Retype each line of the listing below, from the first through the one holding "Given: Open the response Hex tab", with no other lines.

· · · · ·

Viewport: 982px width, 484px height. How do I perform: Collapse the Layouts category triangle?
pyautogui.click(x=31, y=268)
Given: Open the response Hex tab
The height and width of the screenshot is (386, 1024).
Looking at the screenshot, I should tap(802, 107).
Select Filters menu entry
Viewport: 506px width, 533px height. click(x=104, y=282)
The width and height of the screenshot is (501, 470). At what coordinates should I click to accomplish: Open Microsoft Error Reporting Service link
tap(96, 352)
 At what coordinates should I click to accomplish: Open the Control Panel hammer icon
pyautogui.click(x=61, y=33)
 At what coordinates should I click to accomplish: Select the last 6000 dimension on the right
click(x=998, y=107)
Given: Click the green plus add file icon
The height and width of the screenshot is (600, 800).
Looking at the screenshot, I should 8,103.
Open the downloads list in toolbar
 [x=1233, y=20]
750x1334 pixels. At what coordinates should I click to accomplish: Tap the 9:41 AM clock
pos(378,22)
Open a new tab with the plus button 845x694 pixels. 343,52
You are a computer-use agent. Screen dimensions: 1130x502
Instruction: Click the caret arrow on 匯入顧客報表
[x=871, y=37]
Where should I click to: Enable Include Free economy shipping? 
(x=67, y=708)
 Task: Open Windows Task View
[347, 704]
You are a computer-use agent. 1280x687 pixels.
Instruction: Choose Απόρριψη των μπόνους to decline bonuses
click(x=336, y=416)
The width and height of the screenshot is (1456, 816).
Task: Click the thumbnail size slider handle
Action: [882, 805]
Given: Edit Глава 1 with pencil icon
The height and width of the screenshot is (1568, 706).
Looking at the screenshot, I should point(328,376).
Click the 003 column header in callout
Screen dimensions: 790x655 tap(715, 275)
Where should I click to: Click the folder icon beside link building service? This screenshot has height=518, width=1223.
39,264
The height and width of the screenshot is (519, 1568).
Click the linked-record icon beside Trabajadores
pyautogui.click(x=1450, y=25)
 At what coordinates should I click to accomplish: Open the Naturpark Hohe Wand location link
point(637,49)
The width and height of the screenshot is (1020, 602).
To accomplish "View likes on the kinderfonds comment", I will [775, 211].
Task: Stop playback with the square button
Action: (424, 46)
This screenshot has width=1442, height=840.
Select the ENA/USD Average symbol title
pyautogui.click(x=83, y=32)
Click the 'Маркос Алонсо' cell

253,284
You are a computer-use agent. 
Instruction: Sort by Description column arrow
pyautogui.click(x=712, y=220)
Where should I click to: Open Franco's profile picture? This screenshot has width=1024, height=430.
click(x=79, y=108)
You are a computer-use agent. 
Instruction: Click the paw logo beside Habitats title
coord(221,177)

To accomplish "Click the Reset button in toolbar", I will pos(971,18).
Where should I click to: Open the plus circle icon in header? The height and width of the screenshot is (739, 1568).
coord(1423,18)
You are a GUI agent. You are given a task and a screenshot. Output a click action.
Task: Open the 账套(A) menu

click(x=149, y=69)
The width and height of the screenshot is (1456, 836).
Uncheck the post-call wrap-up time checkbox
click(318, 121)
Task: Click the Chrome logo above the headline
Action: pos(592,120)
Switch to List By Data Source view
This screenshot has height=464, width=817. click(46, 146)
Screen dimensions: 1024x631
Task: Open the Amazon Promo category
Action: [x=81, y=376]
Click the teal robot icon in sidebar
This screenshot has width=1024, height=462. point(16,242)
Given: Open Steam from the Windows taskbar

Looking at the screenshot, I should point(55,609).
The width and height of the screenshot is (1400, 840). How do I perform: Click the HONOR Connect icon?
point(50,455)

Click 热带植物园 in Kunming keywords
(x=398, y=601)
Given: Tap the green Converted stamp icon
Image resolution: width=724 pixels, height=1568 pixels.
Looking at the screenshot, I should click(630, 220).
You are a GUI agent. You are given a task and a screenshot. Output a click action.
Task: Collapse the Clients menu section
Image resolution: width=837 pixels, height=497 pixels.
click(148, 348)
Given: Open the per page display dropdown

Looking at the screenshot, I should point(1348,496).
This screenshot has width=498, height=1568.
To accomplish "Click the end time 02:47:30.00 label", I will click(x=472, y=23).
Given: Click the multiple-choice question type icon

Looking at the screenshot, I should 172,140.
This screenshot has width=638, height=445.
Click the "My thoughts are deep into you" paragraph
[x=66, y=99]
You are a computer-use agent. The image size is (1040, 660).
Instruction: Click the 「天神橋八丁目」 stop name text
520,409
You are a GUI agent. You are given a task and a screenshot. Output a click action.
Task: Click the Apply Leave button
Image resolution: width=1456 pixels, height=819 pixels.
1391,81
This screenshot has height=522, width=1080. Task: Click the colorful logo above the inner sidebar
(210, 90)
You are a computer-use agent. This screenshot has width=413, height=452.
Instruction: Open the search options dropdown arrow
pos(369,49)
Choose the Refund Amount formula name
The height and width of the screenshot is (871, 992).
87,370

· · · · ·

■ Answer space
Viewport: 982px width, 484px height. How do I perform: Collapse the Layouts category triangle?
pyautogui.click(x=31, y=268)
Given: Open the response Hex tab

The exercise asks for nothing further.